The service to use (default: “zeasm”)

type service:

str

Returns:

  • Dictionary containing finding details

Example:

# Get details for a specific finding
details = zeasm_get_finding_details(
    org_id="3f61a446-1a0d-11f0-94e8-8a5f4d45e80c",
    finding_id="8abfc6a2b3058cb75de44c4c65ca4641"
)
print(details)

zeasm_get_finding_evidence

Get scan evidence attributed to a specific EASM finding.

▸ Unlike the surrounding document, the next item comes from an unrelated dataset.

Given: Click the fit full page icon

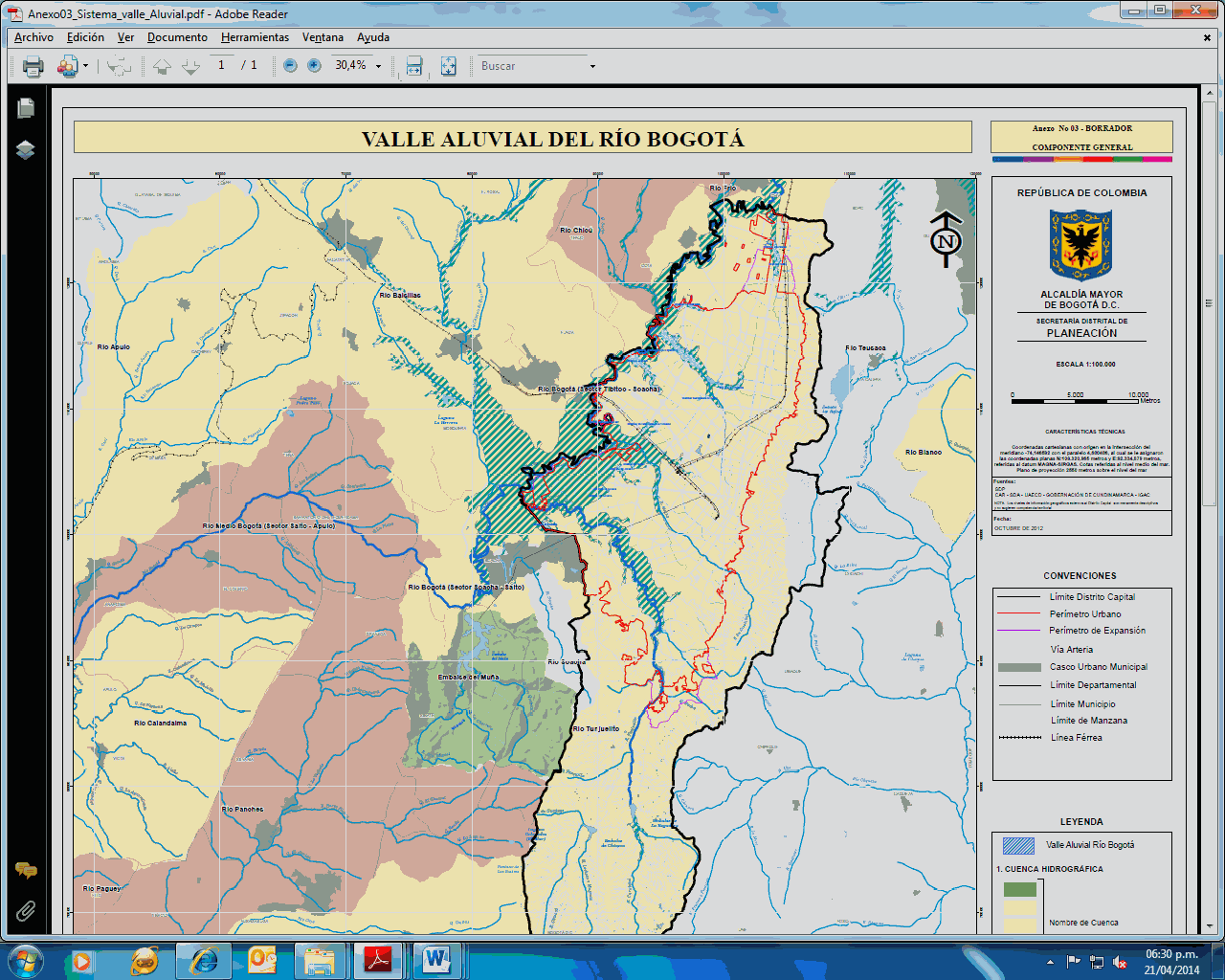Looking at the screenshot, I should click(x=448, y=66).
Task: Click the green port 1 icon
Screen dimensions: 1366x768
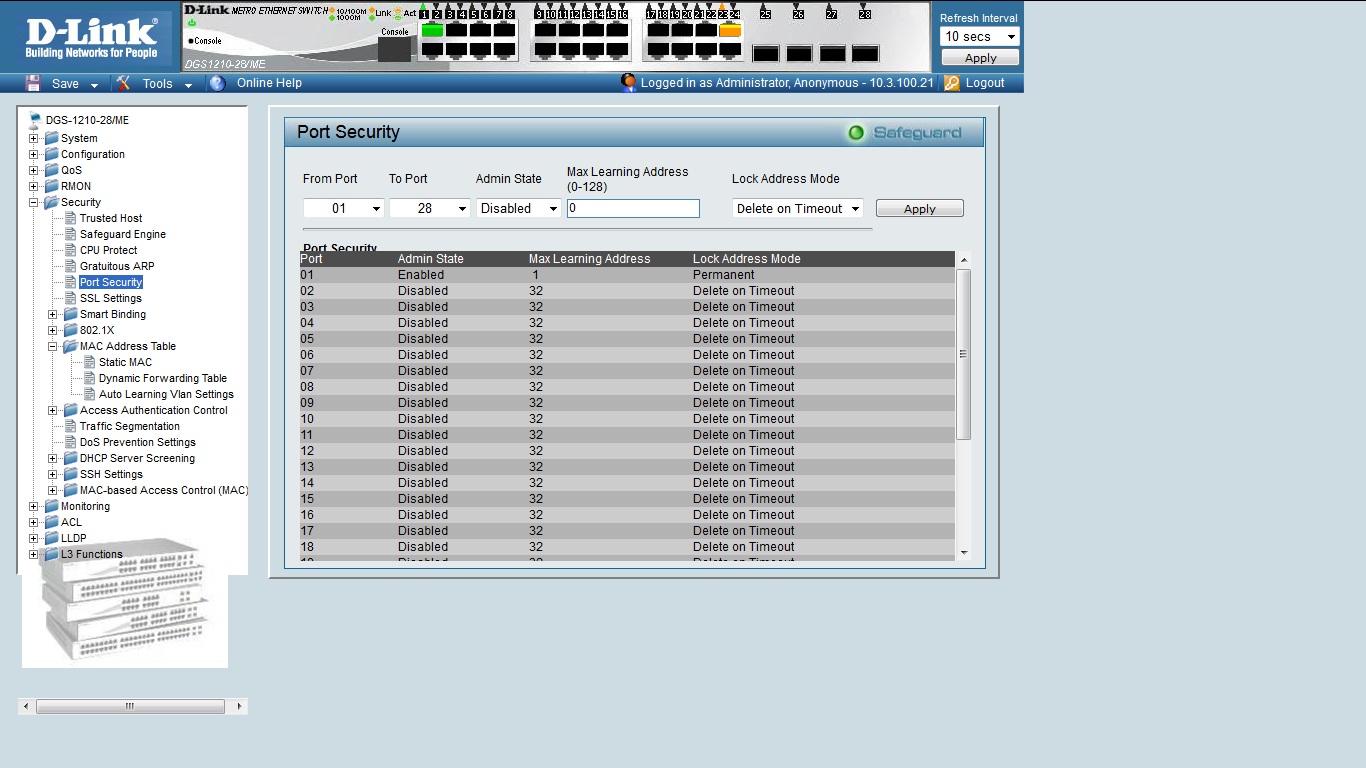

This is a subset of the scan output.

Parameters:

param org_id:

The unique identifier for the organization

type org_id:

str

param finding_id:

The unique identifier for the finding

type finding_id:

str

param service:

The service to use (default: “zeasm”)

type service:

str

Returns:

  • Dictionary containing evidence object with content and source_type

Example:

# Get evidence for a finding
evidence = zeasm_get_finding_evidence(
    org_id="3f61a446-1a0d-11f0-94e8-8a5f4d45e80c",
    finding_id="8abfc6a2b3058cb75de44c4c65ca4641"
)
print(evidence['content'])

zeasm_get_finding_scan_output

Get complete scan output for a specific EASM finding.

Parameters:

param org_id:

The unique identifier for the organization

type org_id:

str

param finding_id:

The unique identifier for the finding

type finding_id:

str

param service:

The service to use (default: “zeasm”)

type service:

str

Returns:

  • Dictionary containing scan output object with content and source_type

Example:

# Get scan output for a finding
scan_output = zeasm_get_finding_scan_output(
    org_id="3f61a446-1a0d-11f0-94e8-8a5f4d45e80c",
    finding_id="8abfc6a2b3058cb75de44c4c65ca4641"
)
print(scan_output['content'])

Lookalike Domains

zeasm_list_lookalike_domains

List all lookalike domains detected for an organization’s assets.

Parameters:

param org_id:

The unique identifier for the organization

type org_id:

str

param service:

The service to use (default: “zeasm”)

type service:

str

Returns:

  • Dictionary containing: - results: List of lookalike domain objects - total_results: Total number of lookalike domains

Example:

# List all lookalike domains for an organization
domains = zeasm_list_lookalike_domains(org_id="3f61a446-1a0d-11f0-94e8-8a5f4d45e80c")
print(f"Total: {domains['total_results']}")
for domain in domains['results']:
    print(f"  {domain['domain_name']}")

zeasm_get_lookalike_domain

Get details for a specific lookalike domain by domain name.

Parameters:

param org_id:

The unique identifier for the organization

type org_id:

str

param lookalike_raw:

The lookalike domain name (e.g., “example-domain.com”)

type lookalike_raw:

str

param service:

The service to use (default: “zeasm”)

type service:

str

Returns:

  • Dictionary containing lookalike domain details

Example:

# Get details for a specific lookalike domain
details = zeasm_get_lookalike_domain(
    org_id="3f61a446-1a0d-11f0-94e8-8a5f4d45e80c",
    lookalike_raw="assuredartners.com"
)
print(details)

Authentication

EASM tools authenticate through OneAPI:

OneAPI Authentication:

  • Uses OAuth2 client credentials

  • Requires the following environment variables:

    • ZSCALER_CLIENT_ID

    • ZSCALER_CLIENT_SECRET

    • ZSCALER_VANITY_DOMAIN

Note

Unlike other Zscaler services, EASM does not require ZSCALER_CUSTOMER_ID.

Common Use Cases

  1. Attack Surface Monitoring: List and review findings across your organization’s internet-facing assets

  2. Vulnerability Assessment: Get detailed information about specific security findings

  3. Brand Protection: Monitor and track lookalike domains that may be used for phishing

  4. Evidence Collection: Retrieve scan evidence and outputs for security investigations

  5. Multi-Organization Management: Manage EASM across multiple organizations in a tenant

Error Handling

All EASM tools include comprehensive error handling:

  • Authentication errors: Invalid credentials or expired tokens

  • Permission errors: Insufficient privileges for the requested operation

  • Validation errors: Invalid parameters or malformed requests

  • Not Found errors: Organization, finding, or domain not found

For detailed error information, check the tool response for error messages and status codes.